Birdwell and Thomas both have experienced problems with coal ash blowing onto their homes from ash piles at the power plant.

Thomas recalled once calling Vectren about soot covering his yard and being told it wasn’t harmful.

“It wasn’t too bad most of the time but some days it smelled bad, like burning sulfur,” he said.

Birdwell recalled driving home from work on a winter evening through what looked like a blizzard but was really a cloud of ash.

“Vectren came over and sampled it. They told me it wasn’t harmful and to just hose it off,” he said. “It was like a powder, a gray ash and it turned into a kind of mud when it got wet.”

Coal ash encompasses several different types of byproducts left from burning the coal power plants use to generate electricity.
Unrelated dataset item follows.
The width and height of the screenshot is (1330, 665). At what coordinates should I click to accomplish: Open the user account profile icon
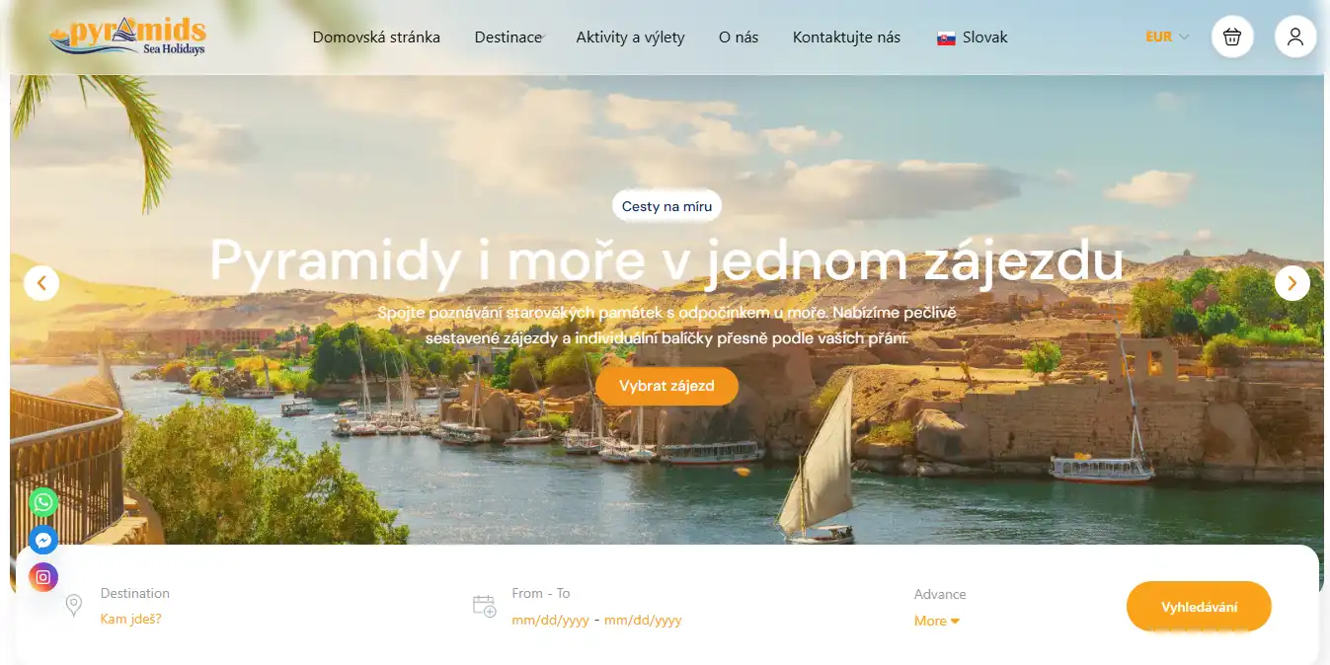point(1295,37)
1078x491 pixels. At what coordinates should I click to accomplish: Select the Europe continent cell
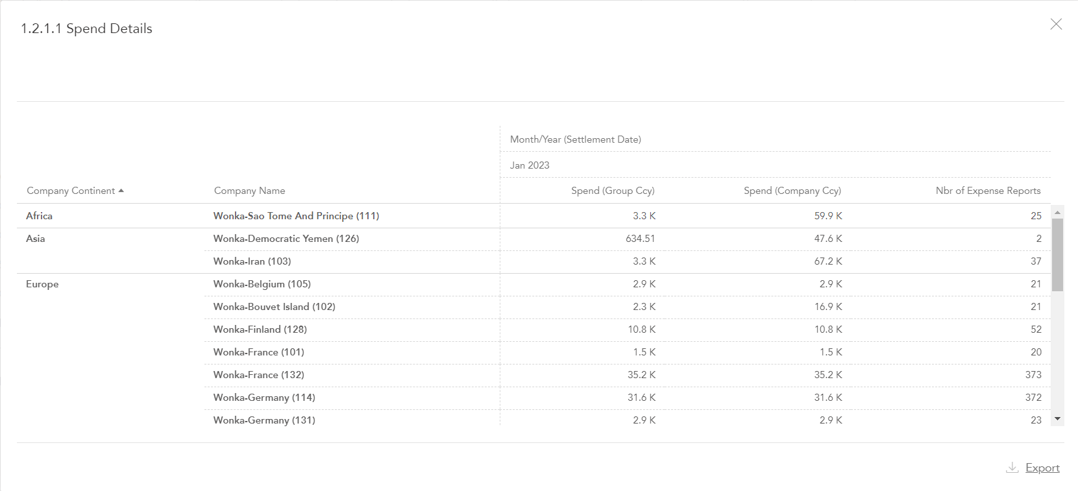(x=42, y=284)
The U.S. Environmental Protection Agency, which regulates its disposal, says coal ash contains contaminants such as mercury, cadmium and arsenic that are associated with cancer and other serious health effects.

It is disposed in both dry landfills and in wet form in large surface impoundments called ash ponds.

When coal ash is stored without proper protections, the contaminants can leach into groundwater and potentially migrate to drinking water sources, posing public health concerns, the EPA says.

Among the contaminants detected by groundwater monitoring wells near the dry landfill at A.B. Brown are chloride, sodium, sulfate and boron, according to Vectren monitoring reports filed with the IDEM.

However, levels of the contaminants in many of the monitoring wells are stable or decreasing and it appears the contamination has remained close to the landfill boundary, according to a May 2017 report.